The children in our classrooms today are more likely to grow up with the directive at home to “go to the play room and watch the television” or “play on the computer”. Many children tend towards ‘nature deficit disorder’, a phrase coined by Richard Louv, meaning they simply have become disconnected from their geographical place in nature.

Their experience of nature is often mediated by screens of one kind or another, so they are more likely to tell you about the rare creatures of Africa than the ones threatened by feral cats in the bushland at the end of their streets. I wonder how much of their place they actually perceive.

Therefore, these days, we need to plan our teaching activities taking a year of seasons into account, to enable children to develop their sense of place and a basic ecological literacy while at school. As context for history, geography, civics, maths, science, physical education, the arts, and, of course, English, children need to consciously experience all seasons outdoors. They need to observe the diurnal features of the equinoxes and solstices, watch approaching storms and smell the impact on the soil, feel strong winds, run out of the rain, wear coats or wrap in blankets when the weather is cold; and look for shade and drink lots of water when the weather is hot. The idea is for children to experience their place physically and sensually and to artistically reflect on it, then talk and write about it in depth through a variety of activities and genres. In this way, children will come to know their place deeply and practically, rather than only in an abstract way.

For example, we can plan maths with several year-round data collection charts to record the statistics of: birds and fauna who visit the school trees at different times of the year; the time of year that the various plants on the school grounds go to bud, then flower, and lose their leaves; alongside the daily time of sunrise, sunset, phase of the moon and monthly measurements of children’s heights. Regular conversations should be conducted around the data collected and in this way children notice and understand their own change in relation to the changes in their place.

We can use the local Indigenous calendar of the seasons to watch for particular events, and notice the coincidences. For example, in the South West the salmon run when the marri tree flowers. Then as we record data into our charts we can draw and paint the flowers and plants we watch and we can sketch ourselves watching. We can photograph everything as well, and write up our observations weekly, monthly and seasonally in summary.

We can ensure children write to the nurseries early in the year to request punnets of local native seedlings to plant in the school in the rainy season and we can plan visits to the harbour and beach in winter. Similarly, in the last week of school they can plant native seeds in trays to be given to their new teacher in January for the children to care for, and plant in the rainy season. We can plan to measure shadow sticks at various times of the day occasionally over the course of the year, and in the equinoxes we can take these readings at solar noon to calculate our latitude. If possible we can install a rain gauge, a maximum and minimum thermometer, and perhaps we could obtain a barometer. After filming or photographing our data, and ourselves and our stories around it, at the end of the year we can prepare an annual calendar for fund-raising that celebrates the local seasons.

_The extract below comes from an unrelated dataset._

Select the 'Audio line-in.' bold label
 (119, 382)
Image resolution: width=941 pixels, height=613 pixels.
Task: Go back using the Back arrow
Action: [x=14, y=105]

I suggest that the most important consideration in planning for learning in the outside classroom is to design the integrated themes and activities for the whole of the year at the beginning of the year. This only needs to take the form of a basic calendar, upon which multi-cultural events could be entered as well, to ensure celebrations are also planned around any local festivities. Importantly, make sure you enjoy these activities yourself, and partake in similar experiences yourself in your place, because children will respond to a happy, passionate teacher who also finds this new local knowledge an exciting and engaging way to learn.

Sandra Wooltorton is from the Centre for Sustainable Regional Futures at Edith Cowan University and member of the Australian Association for Environmental Education.